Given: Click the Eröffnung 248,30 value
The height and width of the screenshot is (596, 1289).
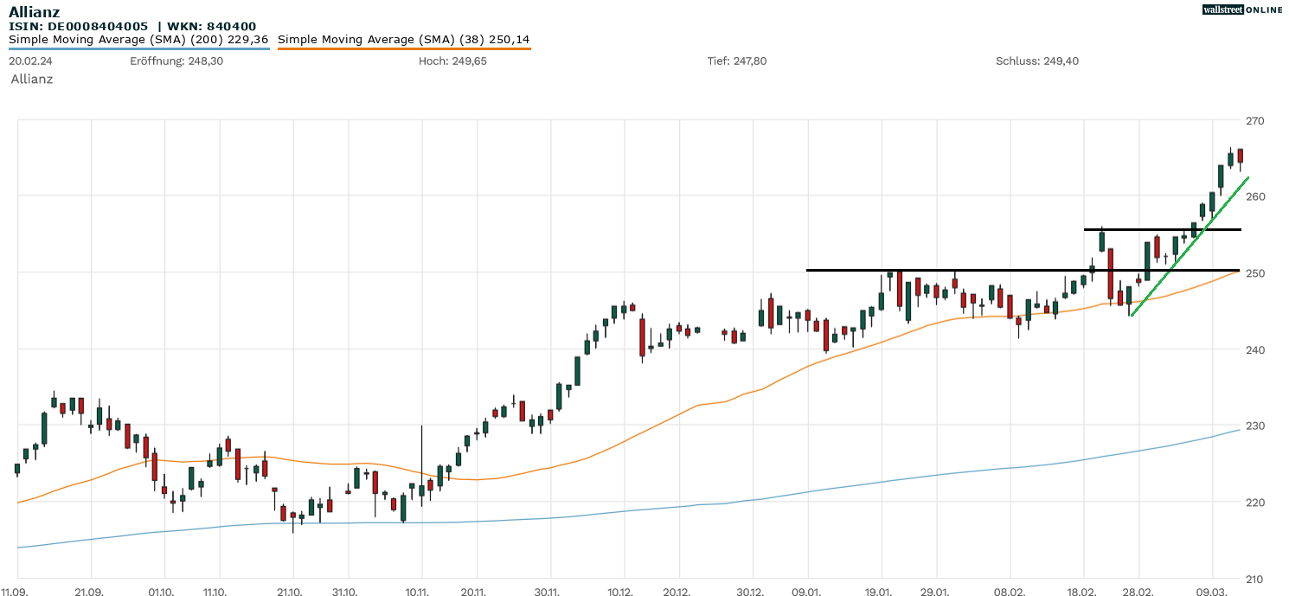Looking at the screenshot, I should coord(176,61).
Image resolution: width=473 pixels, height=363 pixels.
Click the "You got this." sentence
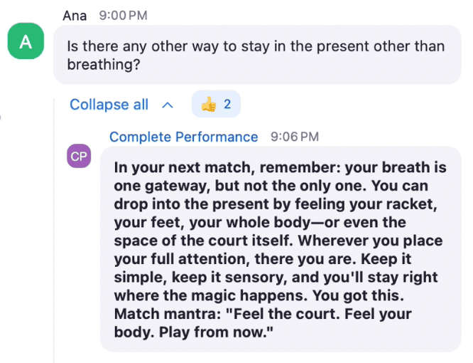tap(358, 295)
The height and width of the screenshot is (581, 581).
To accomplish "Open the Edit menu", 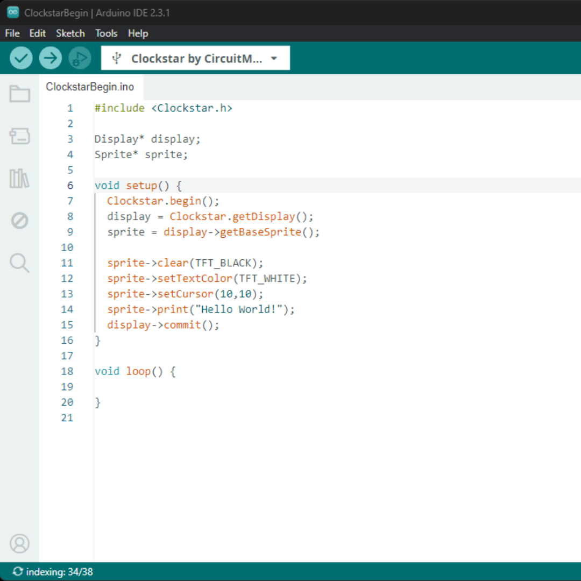I will [x=37, y=33].
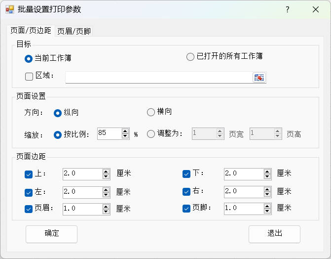Click the range selector icon beside 区域 field
This screenshot has height=259, width=331.
coord(259,77)
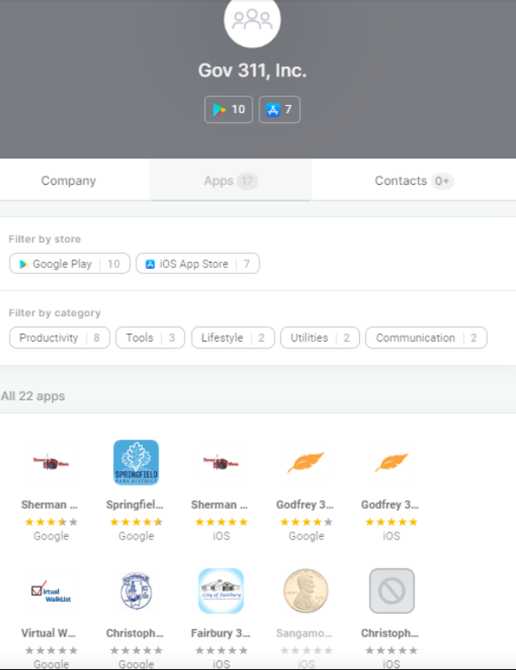The width and height of the screenshot is (516, 670).
Task: Switch to the Company tab
Action: click(x=68, y=180)
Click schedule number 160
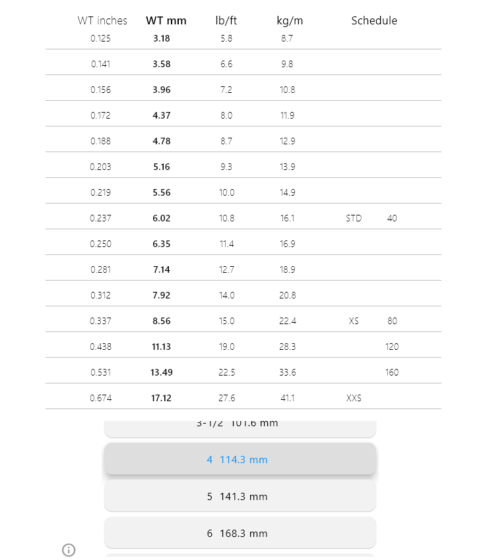Viewport: 485px width, 560px height. coord(392,372)
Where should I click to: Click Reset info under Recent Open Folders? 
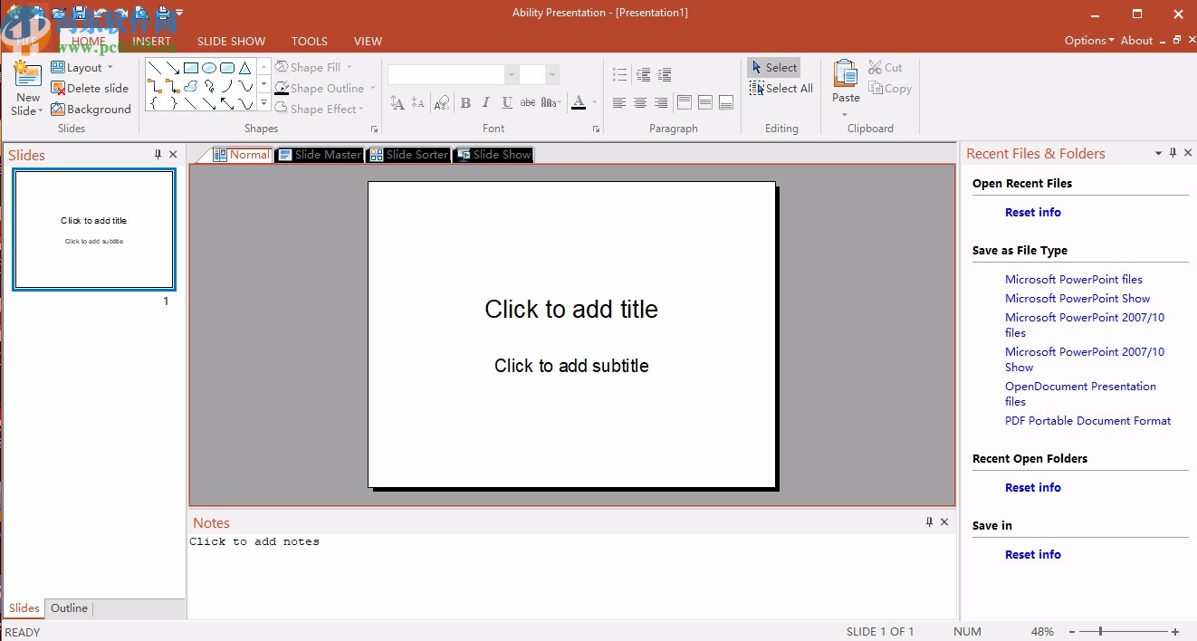(1032, 487)
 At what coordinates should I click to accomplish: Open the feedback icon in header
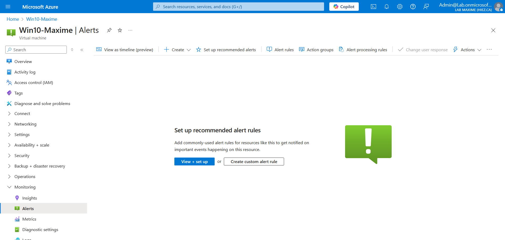(x=426, y=7)
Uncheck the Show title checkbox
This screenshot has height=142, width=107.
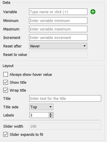click(x=6, y=82)
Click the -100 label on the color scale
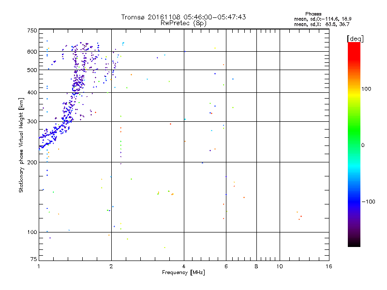The width and height of the screenshot is (387, 290). click(x=368, y=202)
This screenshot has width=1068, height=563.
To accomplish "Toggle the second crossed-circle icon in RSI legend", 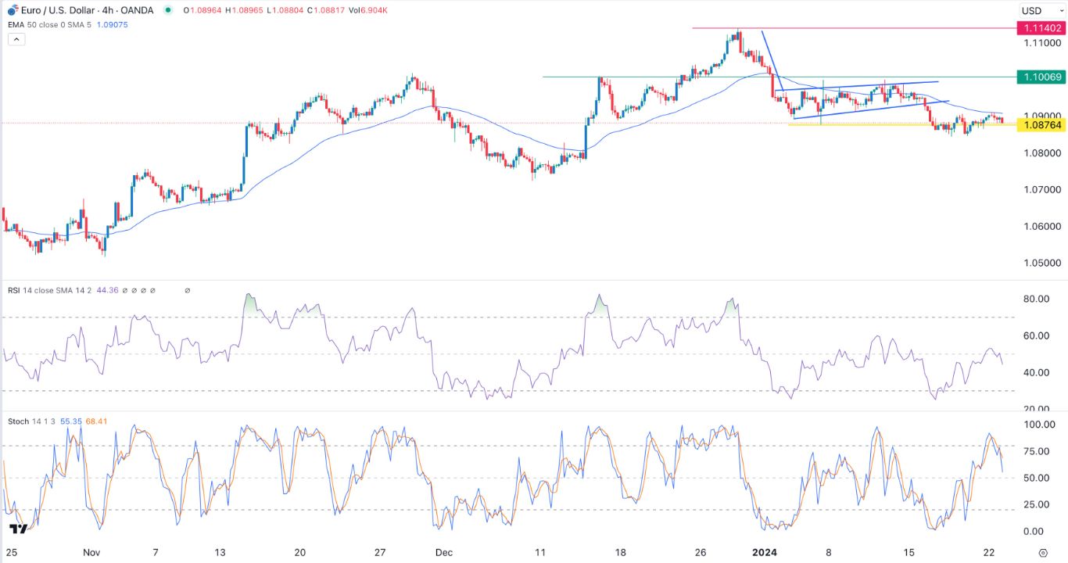I will coord(134,290).
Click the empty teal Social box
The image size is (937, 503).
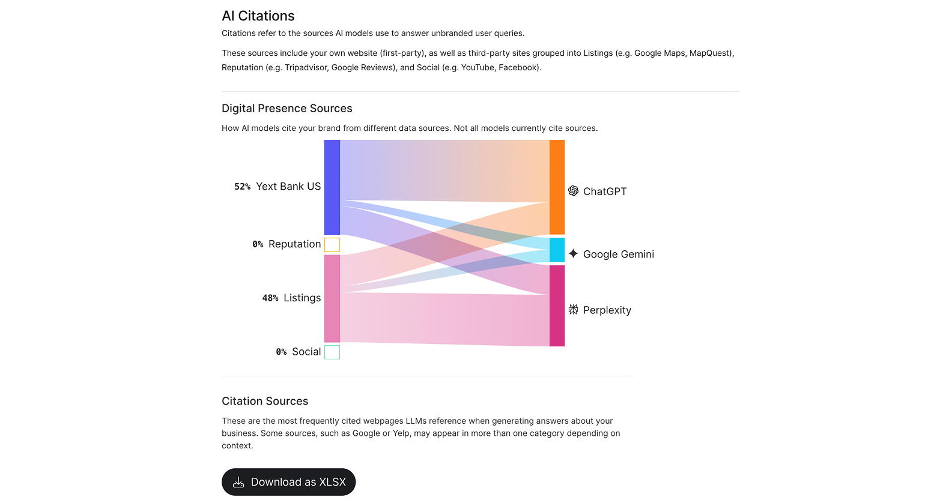point(332,352)
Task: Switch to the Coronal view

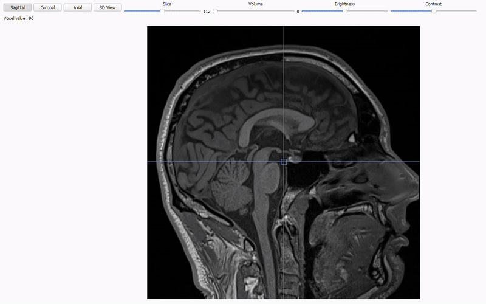Action: [x=47, y=8]
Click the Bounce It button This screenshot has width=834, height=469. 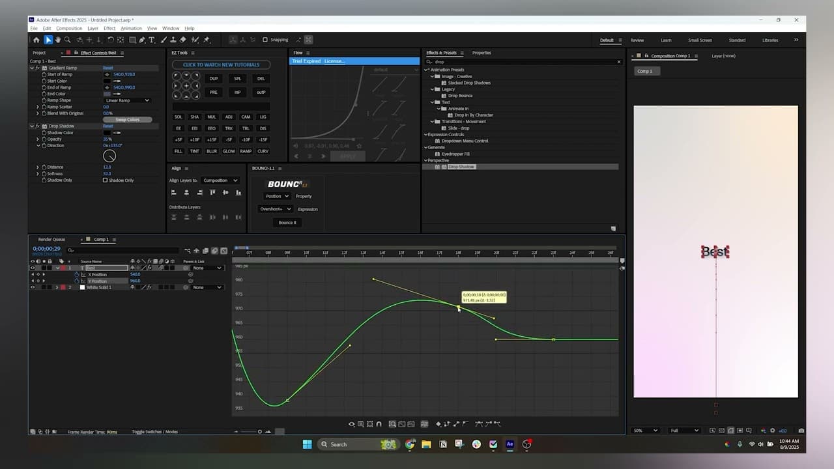tap(287, 223)
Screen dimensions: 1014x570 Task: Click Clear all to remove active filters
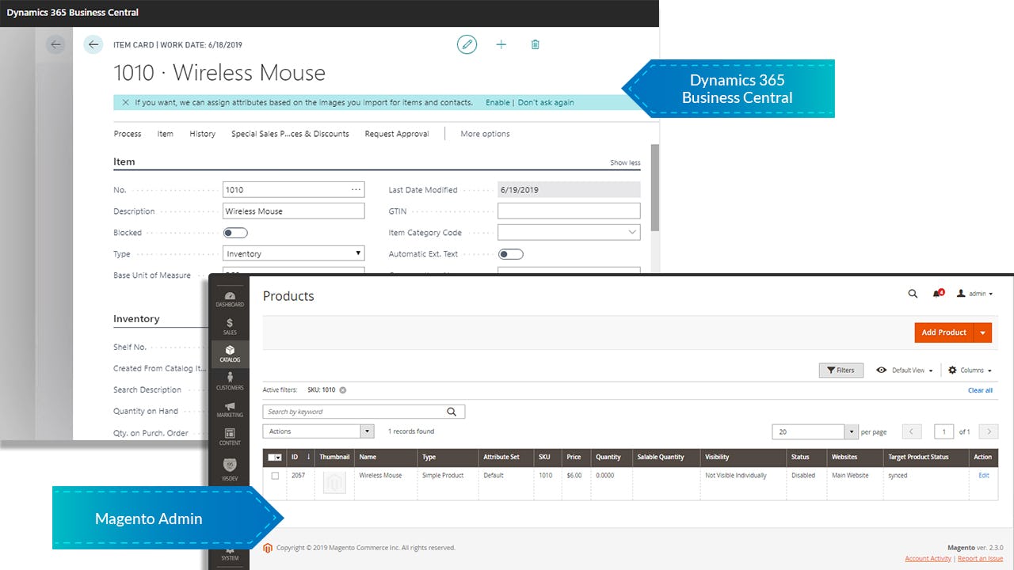tap(980, 390)
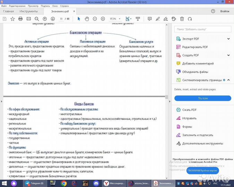Open the Редактирование menu
Image resolution: width=234 pixels, height=187 pixels.
pyautogui.click(x=17, y=6)
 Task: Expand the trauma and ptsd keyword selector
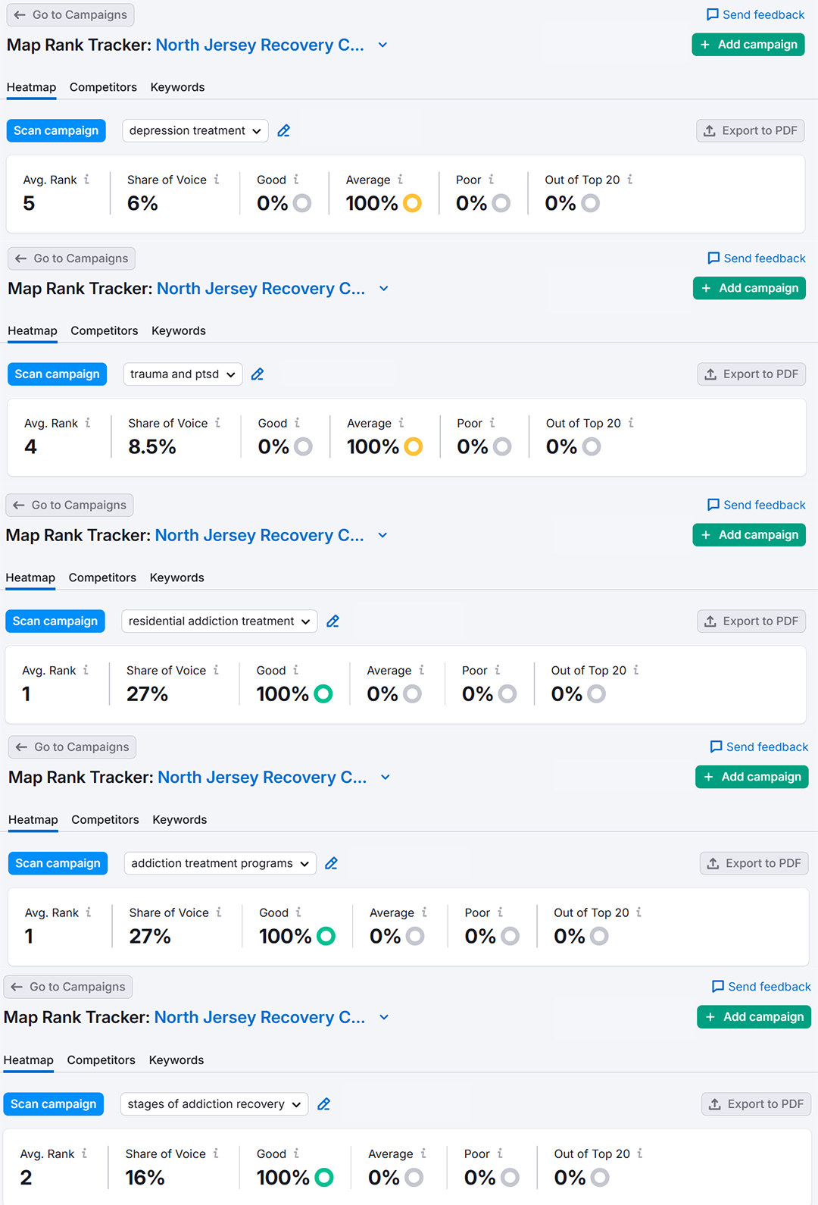[183, 374]
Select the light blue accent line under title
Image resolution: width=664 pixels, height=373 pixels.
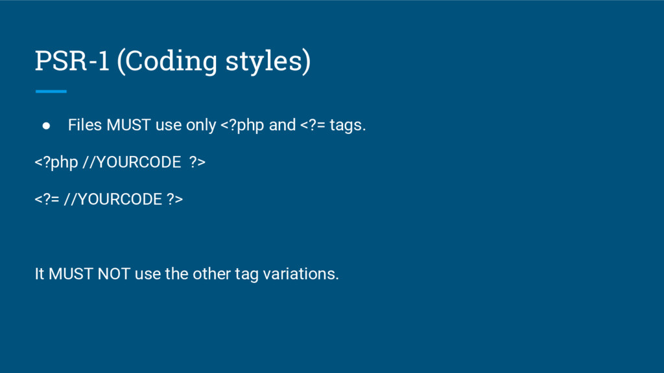click(51, 91)
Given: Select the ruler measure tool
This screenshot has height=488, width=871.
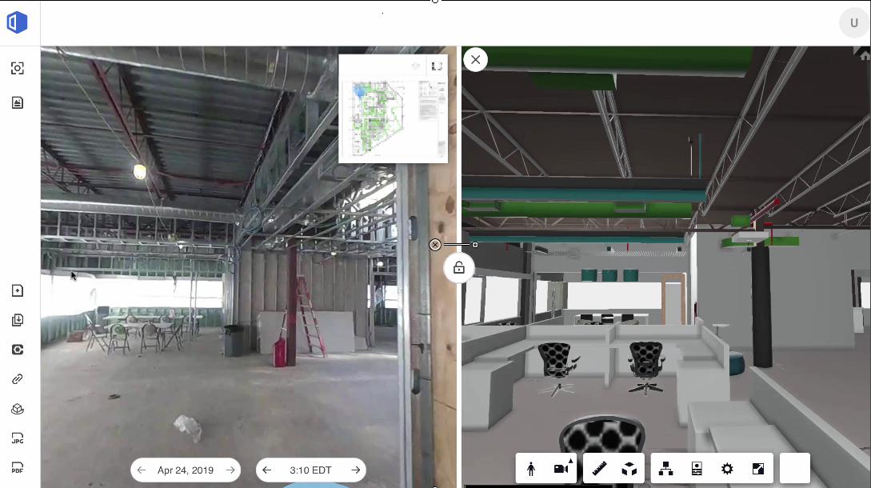Looking at the screenshot, I should pyautogui.click(x=599, y=469).
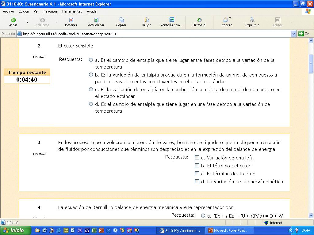Click the Imprimir printer icon
Viewport: 314px width, 235px height.
click(252, 20)
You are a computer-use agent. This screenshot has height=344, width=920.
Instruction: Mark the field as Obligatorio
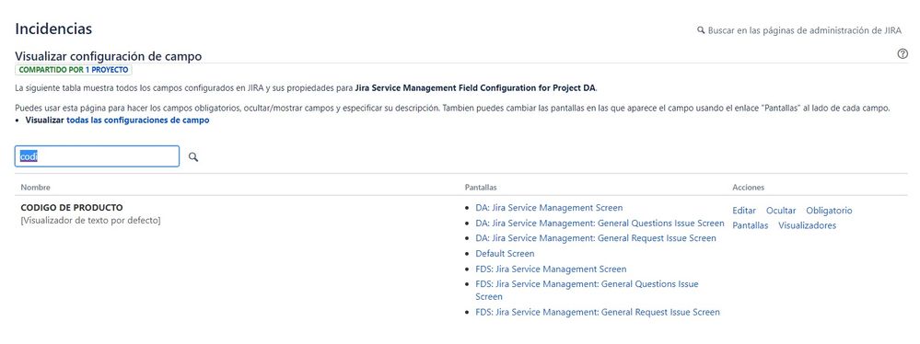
————
-- Your task --
Lines that contain "title" should be pulled from the entries above and reported.

-- Answer box --
Uncheck the Show title checkbox
Select the light blue accent line under title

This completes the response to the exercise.